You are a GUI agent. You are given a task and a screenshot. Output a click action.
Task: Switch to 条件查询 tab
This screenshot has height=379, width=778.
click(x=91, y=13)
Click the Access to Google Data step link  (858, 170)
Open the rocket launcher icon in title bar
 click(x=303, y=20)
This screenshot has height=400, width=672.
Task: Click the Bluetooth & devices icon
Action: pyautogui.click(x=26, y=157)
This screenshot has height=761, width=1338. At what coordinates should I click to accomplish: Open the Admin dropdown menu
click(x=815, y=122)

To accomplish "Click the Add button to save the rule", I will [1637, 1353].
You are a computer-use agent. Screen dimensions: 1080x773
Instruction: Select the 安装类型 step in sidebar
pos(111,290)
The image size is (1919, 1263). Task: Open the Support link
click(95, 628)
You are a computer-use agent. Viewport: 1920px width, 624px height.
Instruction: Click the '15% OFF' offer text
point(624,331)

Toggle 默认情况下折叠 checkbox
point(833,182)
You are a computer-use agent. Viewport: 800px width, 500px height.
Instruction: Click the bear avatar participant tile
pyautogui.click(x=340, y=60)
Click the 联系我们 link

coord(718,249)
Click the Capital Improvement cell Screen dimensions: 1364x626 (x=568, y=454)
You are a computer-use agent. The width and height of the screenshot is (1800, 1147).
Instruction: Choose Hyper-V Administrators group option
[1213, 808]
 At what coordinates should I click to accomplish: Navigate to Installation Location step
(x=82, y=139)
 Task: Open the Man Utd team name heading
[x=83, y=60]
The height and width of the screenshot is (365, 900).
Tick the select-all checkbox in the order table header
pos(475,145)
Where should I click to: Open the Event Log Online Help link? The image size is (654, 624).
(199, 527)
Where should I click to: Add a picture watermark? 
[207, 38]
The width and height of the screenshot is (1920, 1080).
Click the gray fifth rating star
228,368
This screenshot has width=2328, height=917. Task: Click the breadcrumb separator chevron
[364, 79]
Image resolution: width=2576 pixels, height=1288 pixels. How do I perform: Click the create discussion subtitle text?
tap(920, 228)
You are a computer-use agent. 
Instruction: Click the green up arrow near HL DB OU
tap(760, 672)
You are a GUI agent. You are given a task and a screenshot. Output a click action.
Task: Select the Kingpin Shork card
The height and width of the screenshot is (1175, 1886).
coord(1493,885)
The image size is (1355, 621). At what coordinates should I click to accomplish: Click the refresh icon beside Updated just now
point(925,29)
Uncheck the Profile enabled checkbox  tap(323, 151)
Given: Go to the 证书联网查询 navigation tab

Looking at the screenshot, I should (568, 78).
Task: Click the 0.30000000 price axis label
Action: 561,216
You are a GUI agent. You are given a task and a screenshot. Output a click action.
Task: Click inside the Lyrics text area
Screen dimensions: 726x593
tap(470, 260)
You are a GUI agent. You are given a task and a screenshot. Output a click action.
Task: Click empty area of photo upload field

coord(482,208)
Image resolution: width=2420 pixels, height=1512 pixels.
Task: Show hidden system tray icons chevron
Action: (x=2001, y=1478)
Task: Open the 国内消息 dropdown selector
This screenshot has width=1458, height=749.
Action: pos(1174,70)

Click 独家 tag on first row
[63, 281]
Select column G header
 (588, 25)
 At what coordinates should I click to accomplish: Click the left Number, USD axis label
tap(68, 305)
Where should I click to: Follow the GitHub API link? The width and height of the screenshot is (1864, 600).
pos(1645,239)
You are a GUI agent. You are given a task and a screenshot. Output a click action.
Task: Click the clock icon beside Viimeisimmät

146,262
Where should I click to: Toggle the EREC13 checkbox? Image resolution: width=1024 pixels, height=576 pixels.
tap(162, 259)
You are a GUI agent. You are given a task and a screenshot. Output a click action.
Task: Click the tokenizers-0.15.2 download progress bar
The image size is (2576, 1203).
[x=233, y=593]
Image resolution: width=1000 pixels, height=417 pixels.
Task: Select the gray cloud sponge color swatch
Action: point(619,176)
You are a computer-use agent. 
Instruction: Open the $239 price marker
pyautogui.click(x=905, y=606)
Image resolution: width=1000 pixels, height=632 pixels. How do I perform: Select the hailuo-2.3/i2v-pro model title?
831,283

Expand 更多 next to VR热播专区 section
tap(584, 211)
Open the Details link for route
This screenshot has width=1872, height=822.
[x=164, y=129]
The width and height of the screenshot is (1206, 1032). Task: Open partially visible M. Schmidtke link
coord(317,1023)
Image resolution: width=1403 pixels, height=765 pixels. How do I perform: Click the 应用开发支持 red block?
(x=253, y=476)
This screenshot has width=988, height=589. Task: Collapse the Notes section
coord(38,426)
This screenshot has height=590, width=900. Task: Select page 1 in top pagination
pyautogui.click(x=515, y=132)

■ EXERCISE DIRECTIONS ■
Retype the records above word for word, starting at the line containing "Image resolution: width=2576" and ending at the line containing "point(925,29)", with both of those lines included.

■ CORRECT ANSWER ■
Image resolution: width=2576 pixels, height=1288 pixels. How do I perform: Click the create discussion subtitle text?
tap(920, 228)
You are a computer-use agent. 
Instruction: Click the green up arrow near HL DB OU
tap(760, 672)
You are a GUI agent. You are given a task and a screenshot. Output a click action.
Task: Select the Kingpin Shork card
The height and width of the screenshot is (1175, 1886).
coord(1493,885)
The image size is (1355, 621). At what coordinates should I click to accomplish: Click the refresh icon beside Updated just now
point(925,29)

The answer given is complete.